The event provides the faasfighter's position (x and y), the number of strikes remaining before defeat (energy), the angle of the tank (tank_angle) and of the turret (turrent_angle), and the total angle which is essentially the angle of your laser beam. ​ Additionally, when your robot spots the enemy, details are provided in the enemy_spot object, and you may persist this and other information about the state of the game in data. But first, let's learn how to search for the enemy. A simple approach is to rotate the turret 360 degrees, with this code:

case "idle":
   orders.push({ "turn_turret_left": 360 })
   break;

Now, if you start the battle, enable Debug and repeatedly click the Trace, you will eventually observe the event enemy-spot, when the turret is aligned with the enemy. An example enemy-spot object is illustrated below.

{
  "event": "enemy-spot",
  "x": 166,
  "y": 250,
  "energy": 5,
  "tank_angle": 195,
  "turret_angle": 152,
  "angle": 348,
  "enemy_spot": {
    "id": 1,
    "x": 368,
    "y": 201,
    "angle": 346,
    "distance": 207,
    "energy": 5
  },
  "data": {}
}

Save and Use History

In the previously shared example, you can notice that there is an enemy at a distance of 207 pixels with an angle of 346 degrees. What can we do with this information? One idea is to remember where we last saw the enemy and use this information to align the turret. So let's save the angle. We can do this with the data command, as follows:

 case "enemy-spot":
    orders.push({ "data": { "angle": args.enemy_spot.angle } })
    break;

Now that the robot is preserving some information, we can use it to align our turret and aim at the spotted enemy robot. In general, if our angle is greater than the angle of the enemy we want to move the turret to the left. Otherwise, to the right, and then shoot when we are aligned with the enemy. ​ After we fire a shot, we want to forget about the angle we recorded until we see the enemy again.
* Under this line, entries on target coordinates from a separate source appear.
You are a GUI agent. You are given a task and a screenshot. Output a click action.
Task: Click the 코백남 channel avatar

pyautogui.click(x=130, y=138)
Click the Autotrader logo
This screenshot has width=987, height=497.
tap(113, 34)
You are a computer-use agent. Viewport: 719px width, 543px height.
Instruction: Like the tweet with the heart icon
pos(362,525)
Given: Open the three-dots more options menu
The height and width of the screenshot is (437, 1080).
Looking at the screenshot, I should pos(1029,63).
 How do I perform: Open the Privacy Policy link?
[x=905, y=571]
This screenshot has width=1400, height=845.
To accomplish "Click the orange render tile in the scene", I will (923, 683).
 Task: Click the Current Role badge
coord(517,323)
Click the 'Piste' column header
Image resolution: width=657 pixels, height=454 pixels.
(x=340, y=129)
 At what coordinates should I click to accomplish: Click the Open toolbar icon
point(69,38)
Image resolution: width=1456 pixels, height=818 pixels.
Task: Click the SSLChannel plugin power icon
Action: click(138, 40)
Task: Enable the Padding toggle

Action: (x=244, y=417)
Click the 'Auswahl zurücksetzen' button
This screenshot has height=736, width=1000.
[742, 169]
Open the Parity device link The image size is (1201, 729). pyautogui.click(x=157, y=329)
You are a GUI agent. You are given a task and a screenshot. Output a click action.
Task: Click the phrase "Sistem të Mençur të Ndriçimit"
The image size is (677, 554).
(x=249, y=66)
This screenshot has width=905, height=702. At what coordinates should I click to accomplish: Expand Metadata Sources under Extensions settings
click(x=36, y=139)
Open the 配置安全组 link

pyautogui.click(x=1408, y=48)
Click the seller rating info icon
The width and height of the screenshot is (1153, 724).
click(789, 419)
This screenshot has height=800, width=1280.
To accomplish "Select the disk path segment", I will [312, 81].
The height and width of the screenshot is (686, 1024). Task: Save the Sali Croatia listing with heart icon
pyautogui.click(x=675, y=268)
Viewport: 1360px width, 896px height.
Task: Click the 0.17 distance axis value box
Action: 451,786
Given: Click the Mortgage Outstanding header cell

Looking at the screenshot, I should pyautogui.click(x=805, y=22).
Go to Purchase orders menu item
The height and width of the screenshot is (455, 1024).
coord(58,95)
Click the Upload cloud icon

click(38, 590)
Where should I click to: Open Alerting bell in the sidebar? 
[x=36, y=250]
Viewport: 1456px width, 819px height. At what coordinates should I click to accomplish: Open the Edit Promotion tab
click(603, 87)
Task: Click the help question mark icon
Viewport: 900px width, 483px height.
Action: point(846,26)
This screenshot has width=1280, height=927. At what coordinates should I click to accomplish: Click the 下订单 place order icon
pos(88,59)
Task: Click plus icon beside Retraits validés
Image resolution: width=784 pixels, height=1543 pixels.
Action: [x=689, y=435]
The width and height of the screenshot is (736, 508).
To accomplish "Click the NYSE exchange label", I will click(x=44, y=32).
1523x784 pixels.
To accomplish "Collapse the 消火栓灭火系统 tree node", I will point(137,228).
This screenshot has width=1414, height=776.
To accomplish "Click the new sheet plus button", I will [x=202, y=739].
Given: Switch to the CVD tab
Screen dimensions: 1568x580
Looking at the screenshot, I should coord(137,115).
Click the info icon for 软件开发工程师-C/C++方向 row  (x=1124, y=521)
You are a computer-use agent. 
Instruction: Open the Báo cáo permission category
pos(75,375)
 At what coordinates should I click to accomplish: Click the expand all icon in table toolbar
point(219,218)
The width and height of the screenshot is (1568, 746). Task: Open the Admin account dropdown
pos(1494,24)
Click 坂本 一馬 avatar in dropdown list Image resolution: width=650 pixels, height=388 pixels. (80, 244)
Also, we want to avoid being an easy target so it's a good idea to move when we are idle, and keep rotating the turret to spot the enemy. Putting it all together in code:

case "idle":
   let data = args.data
   if (data.angle) {
       let me = args.angle
       let it = data.angle
       if (me > it) {
           orders.push({ "turn_turret_left": me - it})
       } else {
           orders.push({ "turn_turret_right": it - me})
       }
       orders.push({ "shoot": true, "data": {}})
   } else {
       orders.push({ "move_forwards": 100, "turn_turret_left": 360})
       orders.push({ "turn_left": 30 + 150 * Math.random() })
   }
   break;

Final Touches

The robot is now pretty good, but it can get stuck when it hits a wall, so we have to adapt. In our case, we are going to move in the opposite direction and then turn right 90 degrees.

case "wall-collide":
    orders.push({ "move_opposite": 10})
    orders.push({ "turn_left": 90})
    break;

Also, when we are hit, it is better to move away to avoid repeated hits from the enemy. Our choice is to move backwards by a random amount to get to safety and away from enemy fire.

case "hit":
    orders.push({ "move_backwards": 10 + 90 * Math.random() })
    break;

Conclusion

You now know the basics of the game and how to control your faasfighter: move around, spot the enemy, persist state, aim and fire. Can you devise a winning strategy? Can you take into account the distance and the velocity of the enemy? Can you anticipate its moves? Can you think of better ways to move away from enemy fire?

The fun is endless and we invite you to have fun, compete, and learn about serverless programming at the same time. This is FAAS WARS. Good luck, may the best faasfighter win!